The $200 Gateway to Your Digital Soul
The $200 Gateway to Your Digital Soul
An Internal Monologue on Perplexity's Comet Browser
Click. Another tab opens. Click. Another search. Click. Another rabbit hole of information that leads nowhere and everywhere at once.
I've been using the internet for three decades, and I just realized I've been doing it wrong the entire time.
Perplexity launched its first AI-powered web browser, called Comet, marking the startup's latest effort to challenge Google Search as the primary avenue people use to find information online. But here's the kicker: it's available first to subscribers of Perplexity's $200-per-month service. Two hundred dollars. Per month. To browse the web.
Let me paint you a picture of what this looks like in practice. You're reading an article about climate change. Without switching tabs, without opening new windows, you simply ask Comet's AI assistant to book you a flight to Copenhagen for that sustainability conference you've been considering. It comes with a sidebar assistant that can summarize pages, answer questions, and even take actions on the user's behalf (booking hotels, sending emails, or buying products).

▬▬▬▬▬▬▬▬▬▬

- ABOUT THIS EXERCISE -
Write out, word for word, the part of the monologue on the Comet browser that opens with the words containing "Perplexity launched its" and closes with "browse the web.".

- PROVIDED INFORMATION -
▬▬▬▬▬▬▬▬▬▬

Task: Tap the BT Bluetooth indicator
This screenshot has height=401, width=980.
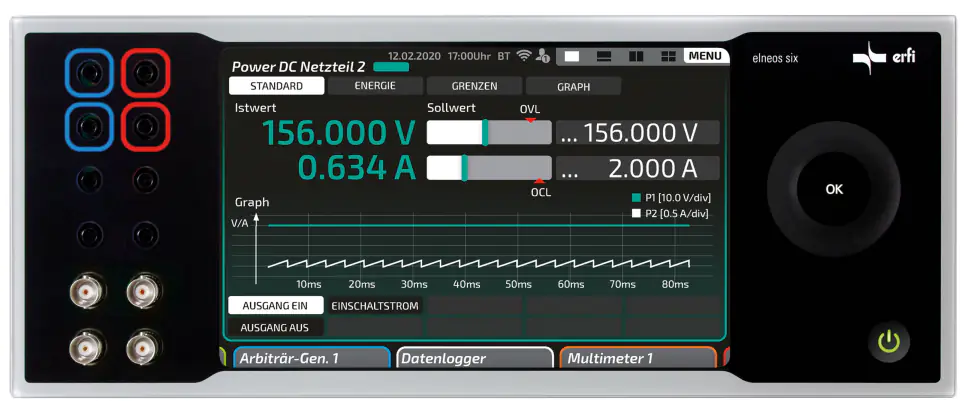Action: click(x=503, y=56)
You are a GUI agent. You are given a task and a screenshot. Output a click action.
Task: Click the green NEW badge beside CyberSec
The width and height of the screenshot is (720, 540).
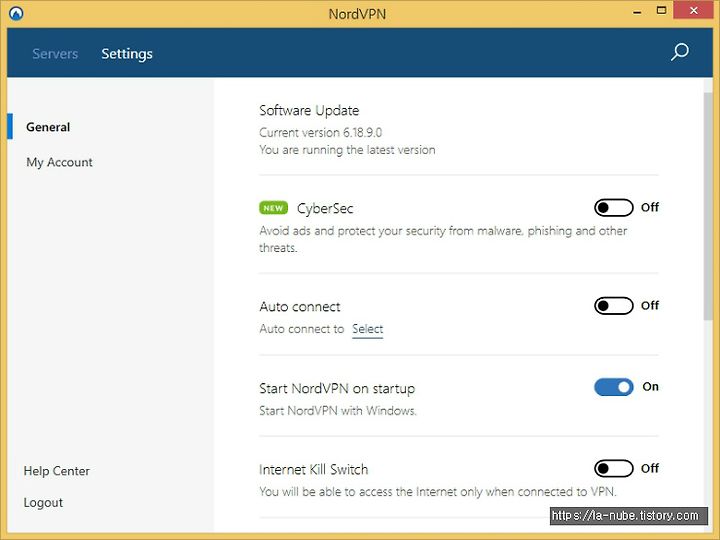pos(273,208)
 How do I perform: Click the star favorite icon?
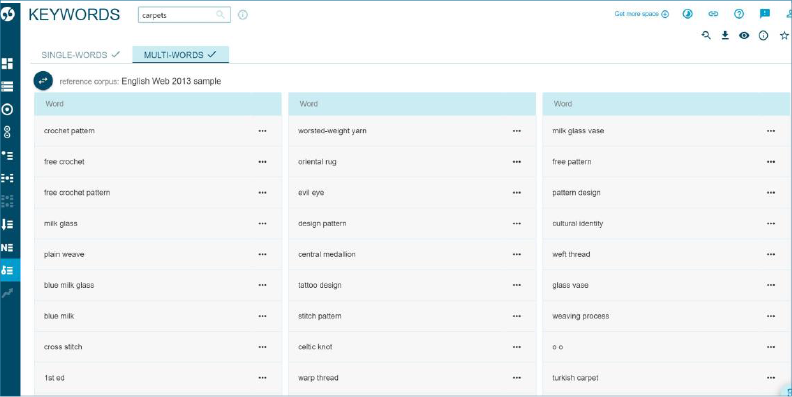[784, 35]
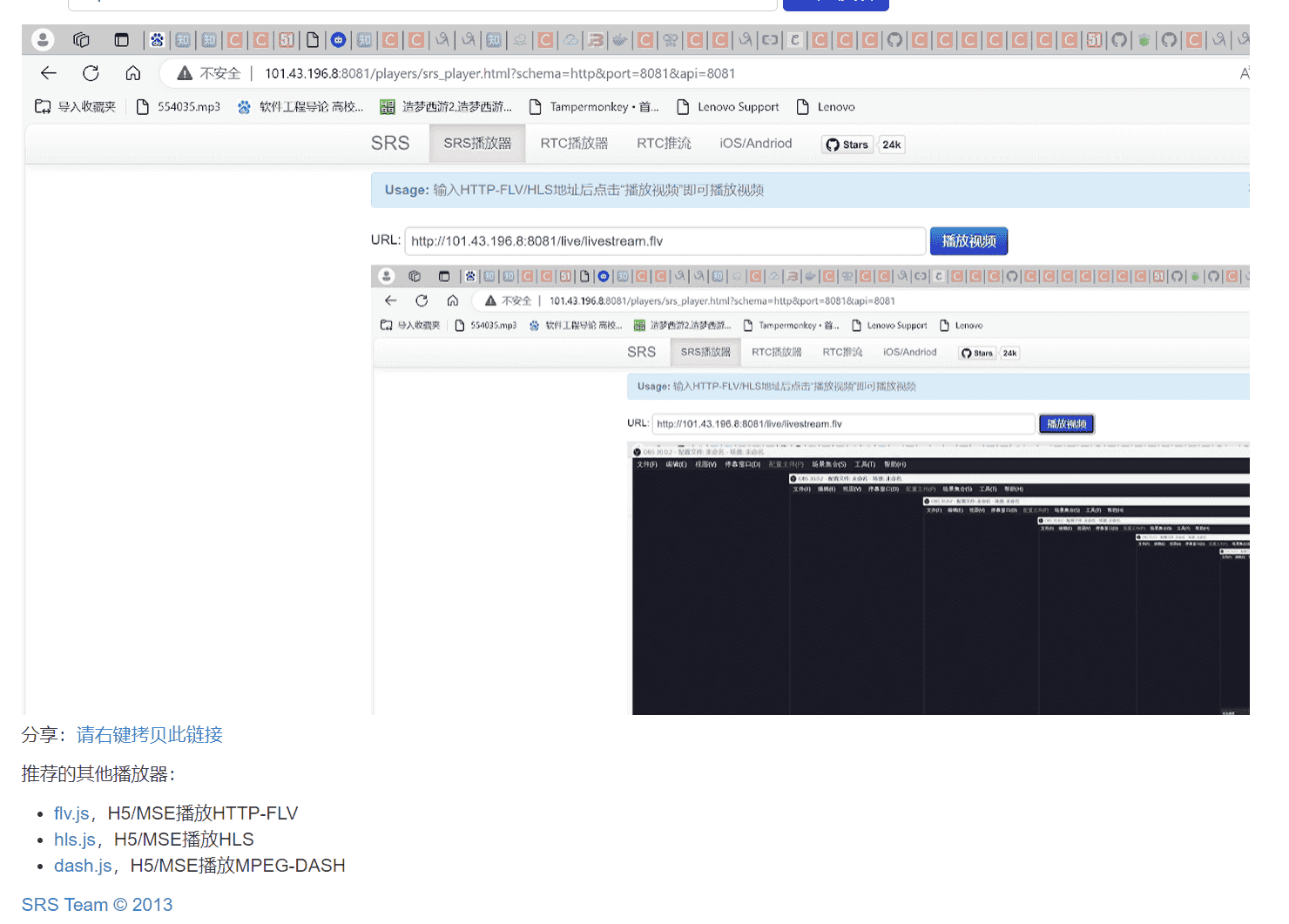
Task: Select the iOS/Andriod tab
Action: (755, 143)
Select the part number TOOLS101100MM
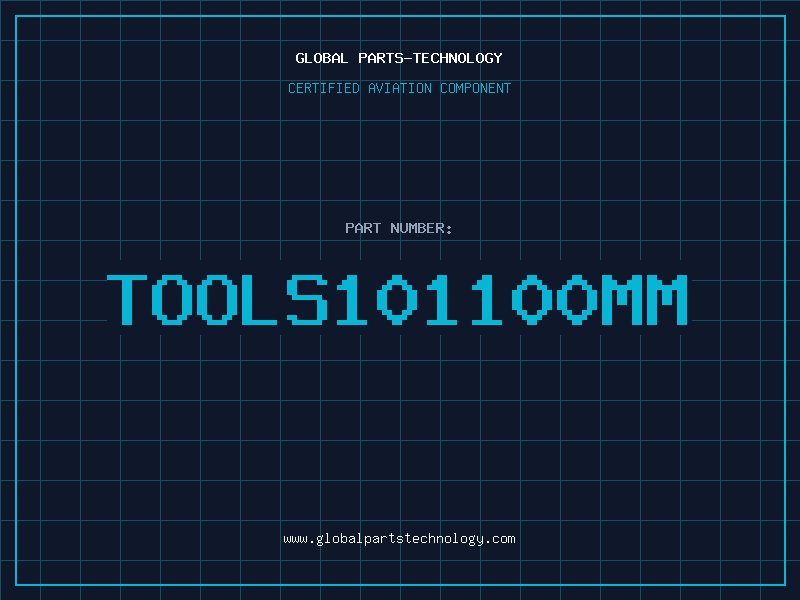The image size is (800, 600). (x=398, y=300)
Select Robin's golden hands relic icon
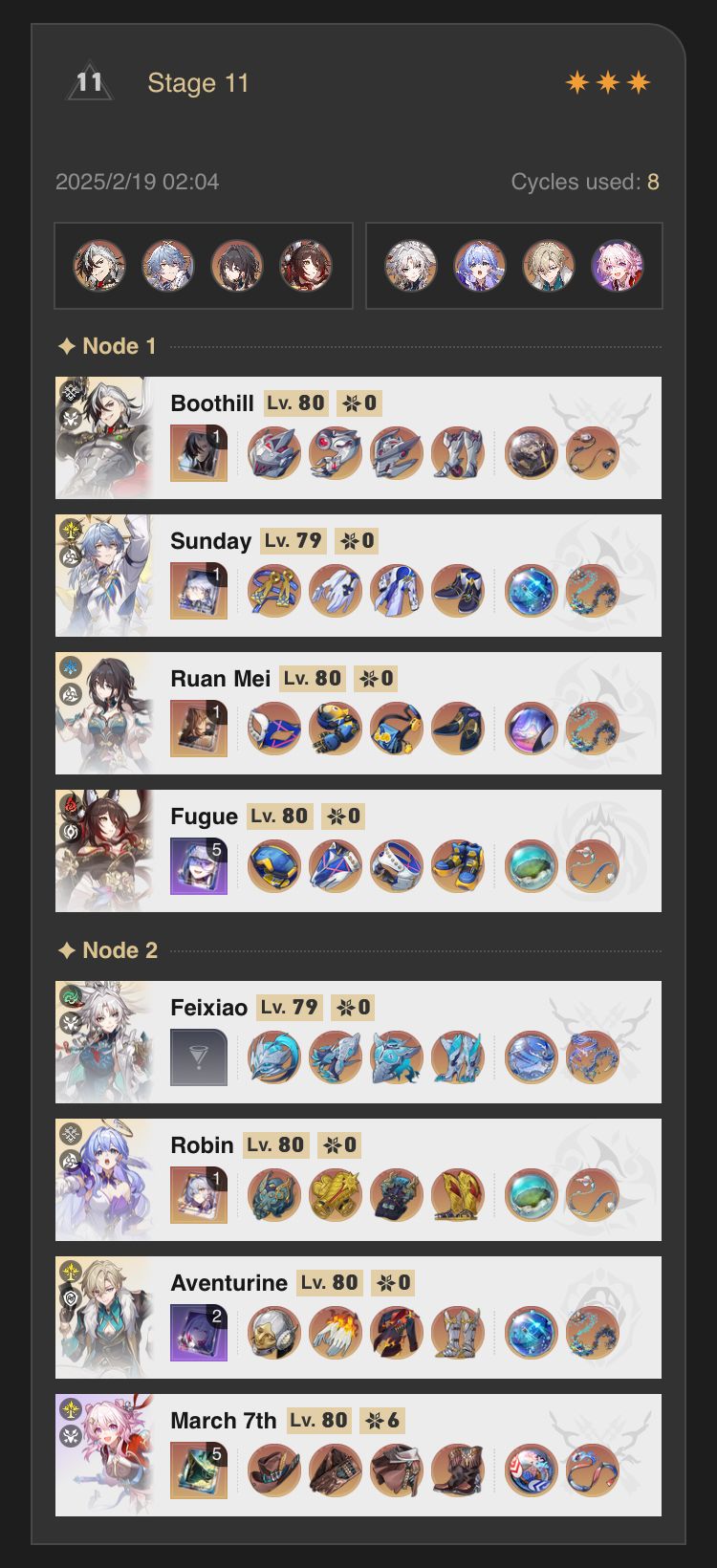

▬▬▬▬▬▬▬▬▬▬

- WORKED SOLUTION -
Perplexity launched its first AI-powered web browser, called Comet, marking the startup's latest effort to challenge Google Search as the primary avenue people use to find information online. But here's the kicker: it's available first to subscribers of Perplexity's $200-per-month service. Two hundred dollars. Per month. To browse the web.